The task calls for each line of the records below in which the word "link" appears.

──────── Dataset entries ────────

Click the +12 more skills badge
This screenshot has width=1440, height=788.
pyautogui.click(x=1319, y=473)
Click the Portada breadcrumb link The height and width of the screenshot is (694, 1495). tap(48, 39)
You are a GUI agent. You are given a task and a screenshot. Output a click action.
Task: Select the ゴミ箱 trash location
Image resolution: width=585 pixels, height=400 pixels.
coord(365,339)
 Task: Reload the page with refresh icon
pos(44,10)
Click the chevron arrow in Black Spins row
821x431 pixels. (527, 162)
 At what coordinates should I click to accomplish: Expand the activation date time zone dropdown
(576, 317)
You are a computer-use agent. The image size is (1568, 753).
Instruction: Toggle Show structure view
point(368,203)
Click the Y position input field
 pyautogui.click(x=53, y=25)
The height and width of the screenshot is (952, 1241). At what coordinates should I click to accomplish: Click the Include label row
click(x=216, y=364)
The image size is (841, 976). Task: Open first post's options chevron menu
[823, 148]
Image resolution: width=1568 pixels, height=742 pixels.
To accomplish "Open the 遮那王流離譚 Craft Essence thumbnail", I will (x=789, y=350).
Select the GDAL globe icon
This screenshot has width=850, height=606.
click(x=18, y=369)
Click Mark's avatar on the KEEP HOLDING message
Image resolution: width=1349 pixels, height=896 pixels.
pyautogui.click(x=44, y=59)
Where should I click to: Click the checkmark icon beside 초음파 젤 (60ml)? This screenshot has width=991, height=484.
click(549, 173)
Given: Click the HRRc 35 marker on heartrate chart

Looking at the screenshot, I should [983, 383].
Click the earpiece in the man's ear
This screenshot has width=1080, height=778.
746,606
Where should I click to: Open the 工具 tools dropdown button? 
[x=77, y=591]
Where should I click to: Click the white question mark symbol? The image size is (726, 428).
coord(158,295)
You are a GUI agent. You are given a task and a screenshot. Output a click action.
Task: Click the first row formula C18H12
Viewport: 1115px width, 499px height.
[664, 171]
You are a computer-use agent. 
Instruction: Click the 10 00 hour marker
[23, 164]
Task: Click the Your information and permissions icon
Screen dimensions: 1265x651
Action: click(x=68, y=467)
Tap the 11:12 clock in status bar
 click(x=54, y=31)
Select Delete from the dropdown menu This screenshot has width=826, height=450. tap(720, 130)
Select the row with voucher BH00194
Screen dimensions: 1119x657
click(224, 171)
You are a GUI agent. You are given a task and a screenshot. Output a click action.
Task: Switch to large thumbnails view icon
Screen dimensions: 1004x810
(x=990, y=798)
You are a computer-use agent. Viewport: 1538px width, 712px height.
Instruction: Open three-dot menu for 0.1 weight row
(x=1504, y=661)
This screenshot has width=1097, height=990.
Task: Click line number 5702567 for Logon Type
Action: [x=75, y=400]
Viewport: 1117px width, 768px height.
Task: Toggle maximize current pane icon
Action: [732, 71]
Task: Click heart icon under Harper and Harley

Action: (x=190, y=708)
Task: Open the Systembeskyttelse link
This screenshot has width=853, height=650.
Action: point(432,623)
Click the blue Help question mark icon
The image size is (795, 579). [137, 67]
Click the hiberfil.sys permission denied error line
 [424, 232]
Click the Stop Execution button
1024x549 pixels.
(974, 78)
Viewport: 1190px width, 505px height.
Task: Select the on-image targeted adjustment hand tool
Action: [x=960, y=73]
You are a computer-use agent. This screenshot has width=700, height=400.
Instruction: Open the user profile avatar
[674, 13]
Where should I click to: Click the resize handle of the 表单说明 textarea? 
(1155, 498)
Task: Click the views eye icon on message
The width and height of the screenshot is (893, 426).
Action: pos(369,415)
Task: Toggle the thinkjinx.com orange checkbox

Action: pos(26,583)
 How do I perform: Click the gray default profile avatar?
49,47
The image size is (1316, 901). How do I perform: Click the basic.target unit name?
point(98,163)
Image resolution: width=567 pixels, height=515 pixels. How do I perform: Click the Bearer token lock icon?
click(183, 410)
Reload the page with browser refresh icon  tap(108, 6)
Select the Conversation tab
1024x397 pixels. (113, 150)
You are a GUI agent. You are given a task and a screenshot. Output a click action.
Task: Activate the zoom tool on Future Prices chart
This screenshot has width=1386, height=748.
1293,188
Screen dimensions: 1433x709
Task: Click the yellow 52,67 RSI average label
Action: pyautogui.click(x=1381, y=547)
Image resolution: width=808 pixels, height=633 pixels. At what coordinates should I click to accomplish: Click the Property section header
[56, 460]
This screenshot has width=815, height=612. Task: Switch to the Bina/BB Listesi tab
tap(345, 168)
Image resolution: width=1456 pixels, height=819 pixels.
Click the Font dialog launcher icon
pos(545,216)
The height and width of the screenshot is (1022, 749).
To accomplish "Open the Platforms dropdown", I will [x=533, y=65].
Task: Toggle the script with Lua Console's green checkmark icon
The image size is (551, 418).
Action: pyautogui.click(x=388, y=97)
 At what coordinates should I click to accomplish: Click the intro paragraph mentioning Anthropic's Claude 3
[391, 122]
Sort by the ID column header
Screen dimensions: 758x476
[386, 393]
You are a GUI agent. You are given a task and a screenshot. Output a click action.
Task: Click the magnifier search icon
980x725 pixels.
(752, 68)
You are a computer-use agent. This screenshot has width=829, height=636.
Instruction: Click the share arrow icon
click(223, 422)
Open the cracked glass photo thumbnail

────────

* Answer to the problem:
Click the Portada breadcrumb link The height and width of the screenshot is (694, 1495). tap(48, 39)
Task: Open the Systembeskyttelse link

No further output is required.